Daniels isn’t kidding. “In the late 1960s, I started driving the BN6 like it was a Jeep. I have no problem turning off the highway onto logging roads. I’m an avid fisherman and outdoorsman, so if I think there may be a river or lake up a road, I’ll follow it. The Healey does alright on the logging roads as long as I remember it has only three inches of clearance.”

Daniels’ first car was a 1955 Pontiac; his second was the ’59 Healey. He spotted the two-seat British convertible for sale in a local newspaper ad in 1967 while on leave from Vietnam. Almost 50 years later, he still owns it.

“I’ve rebuilt it twice,” Daniels said, “and I’m working on it again.”
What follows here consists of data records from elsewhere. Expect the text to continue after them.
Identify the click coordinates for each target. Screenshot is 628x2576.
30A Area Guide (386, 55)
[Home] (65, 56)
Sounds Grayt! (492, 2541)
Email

On one of Daniels’ back-road adventures with the Healey, he parked it near a lake and set up camp. After spending the day fishing, he returned to find the car far from where he’d parked it; it was half-submerged in the lake. Daniels knew he’d applied the parking brake, plus there were strange footprints all around, so he surmised that someone didn’t want him there – and the Healey paid the price. Alone and stranded three miles off the highway, Daniels cut logs and used the tire jack to slowly inch the car out of the water.

When he had raised the car enough that the engine was no longer submerged, Daniels turned the ignition key and played with the throttle. Much to his surprise, the Healey sputtered to life. The next day, after spending the night in the car to keep an eye on it, he finished building a log bridge to shore and drove home.

“Healeys may not float, but it takes more than a lake to drown them,” he joked.

Daniels, one of seven children (six of them boys), grew up in a car-loving family. His father, Joe, was a master mechanic, and Phil and his brothers were bitten by the car bug. Between the brothers, a wide variety of European cars rolled into the family garage at one time or another – Jaguar, Lotus, Opel, Austin, MG, Triumph …

“Me and my brothers, we always had cars. We terrorized the neighborhood,” Daniels said. “It started with my father. He had a real passion for cars. He was always showing up with something cool. When I was 12, he brought home an old ’52 Hudson Hornet engine and said, ‘Here. Figure out how it works,’ so we replaced the engine. I still do all my own work.”

Phil and his wife, Beckie, raised two children, a daughter (now 35) and a son (30). Daniels resisted the urge to sell the ’59 while the kids were growing up.

“So many of our friends sold their cars when they started a family, but we parked ours and stored it,” Daniels said. “When the kids were out of the house, we got back into the Healey stuff again. We’ve been rallying and touring quite a bit ever since.”

Daniels added his second Healey, the 1960 BN7, in 2001. He and Beckie now belong to four Austin-Healey clubs – the Austin-Healey Club of America (healeyclub.org), as well as the British Columbia, Washington Cascade and Oregon clubs. Daniels has been president of Cascade club twice.

“There is such a great community of friends in the sports car world, and that’s why we participate in as many things as we can,” he said. “You should never own a British sports car without belonging to at least one club. The support and camaraderie are amazing. If you don’t know how to do something, somebody else does – and they’ll help you with it. When you go on tours you don’t have to worry about your car breaking down; if there are 10 cars on the tour, there are probably 10 pretty good mechanics.”

With that said, Daniels has no problem taking a drive by himself. “I love living in the woods; I can get out on the country roads as often as I want. I drive them year round, just not quite as much when it snows. I hate to see cars sit in a garage and not get driven. I want to say, ‘Hey, if you’re not going to drive it, sell it to me and I’ll drive it.’”

Until that happens, Daniels is content with his two Austin-Healeys.

“I guess we all have to be a little nuts to own cars for as long as we have,” he said. “But Austin-Healeys have always been a perfect fit for me.”